PDC premier events – best performances
- World Championship: Last 64: 2008, 2009
- Grand Slam: Group Stages: 2007

Other tournament wins
| PDC World South Africa Qualifying | 2007, 2008, 2021 |
| SAPDO 501 Double Away | 2013 |
| SAPDO Western Cape Ranking | 2013 |
| Philippines Open | 2021 |

= Charles Losper =

South African darts player (born 1969)

Charles Losper (born 18 March 1969) is a South African professional darts player who plays in Professional Darts Corporation (PDC) events.

==Darts career==
Having started playing darts in 1991, Losper's first major tournament appearance was in the 2003 WDF World Cup with the South African team. Having stayed with them for 3 years, he joined the Professional Darts Corporation in 2006 and made his first PDC tournament appearance in the South African Open. He failed to qualify for the final stages of the tournament but returned in 2007 to come through the 155 player field and win the tournament, beating Lodewyk Marais 4–0 in the final. As one of the top four players in the tournament, he qualified for the televised South African Masters the next day, where those top four met the top four players in the PDC. Losper was drawn against then-World Champion Raymond van Barneveld and despite losing 4-1 was the only South African player to win a leg against the professionals.

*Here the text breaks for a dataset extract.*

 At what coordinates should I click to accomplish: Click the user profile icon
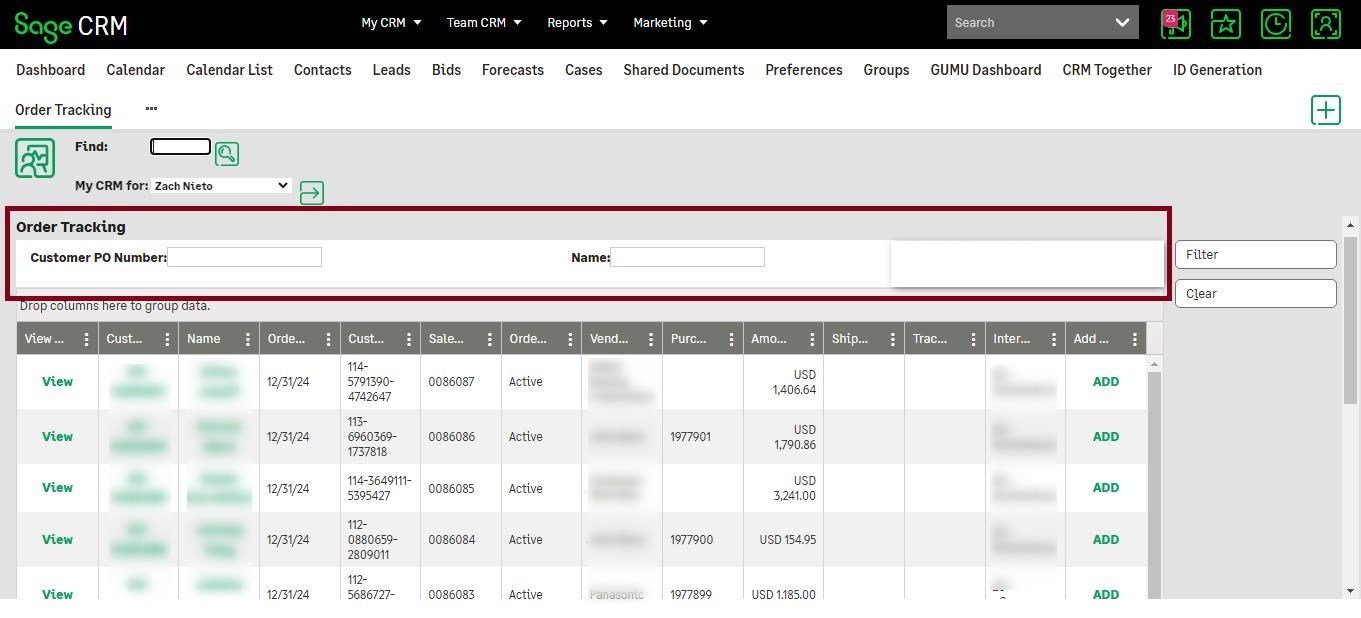click(x=1325, y=24)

The South African Open win also guaranteed Losper a place in the inaugural 2007 Grand Slam of Darts. He lost all three group games however, losing to Andy Hamilton, Terry Jenkins and Vincent van der Voort. He also qualified for the 2008 PDC World Championship but lost 3–1 in the first round to John Part, who went on to win the tournament.

In August 2008, Losper made a trip to the Australian leg of the PDC Pro Tour. There he reached the final of the Shoalhaven Classic and the last 16 of the Australian Players Championship. The next month Losper successfully defended his South African Open title with a 4–1 victory over Mark Jackson, which earned him a place in the 2009 PDC World Championship. On the way to his second title Losper played the best leg of the qualifying phase with a 12-dart finish, the best of the tournament. This title also meant he played in the South African Masters for the second successive year, though he lost 4–1 to Wayne Mardle.

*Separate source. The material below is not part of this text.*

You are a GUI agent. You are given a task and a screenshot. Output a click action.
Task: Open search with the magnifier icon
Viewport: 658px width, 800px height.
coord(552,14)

At the 2009 PDC World Championship, Losper beat Guyana's Sudesh Fitzgerald in the preliminary round and but lost to Colin Osborne 3–0 in the first round.

Losper quit the PDC in 2015.

In November 2020, Losper played in the African Qualifier but lost to Cameron Carolissen 4–7 in the final.

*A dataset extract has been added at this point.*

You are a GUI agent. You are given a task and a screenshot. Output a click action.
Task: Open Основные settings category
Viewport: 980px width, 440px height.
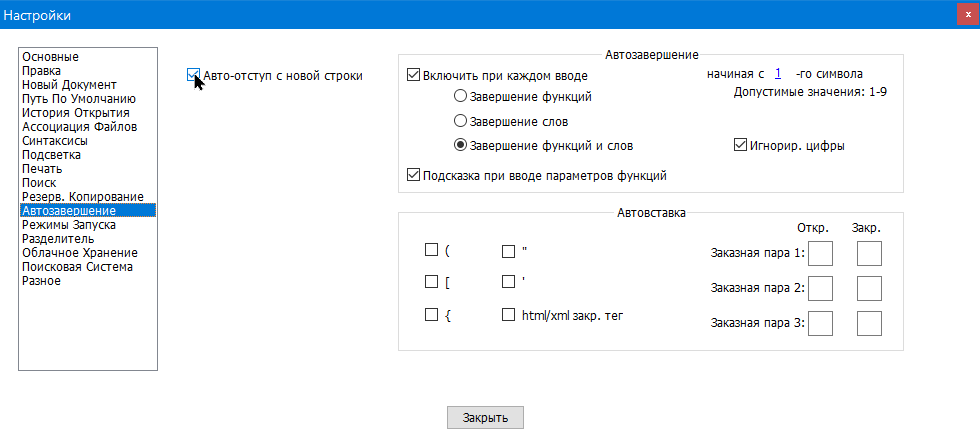click(50, 57)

In October 24, 2021, Losper won the 2021 PDC African Qualifier by defeating Carl Gabriel 7–5 in the final. However, he withdrew from the 2022 PDC World Darts Championship due to visa issues.

==Personal life==
Outside of darts, Losper works as a policeman in an armed response unit, having been a member of the police force for nearly 20 years.

==World Championship results==

===PDC===
- 2008: First round (lost to John Part 1–3) (sets)
- 2009: First round (lost to Colin Osborne 0–3)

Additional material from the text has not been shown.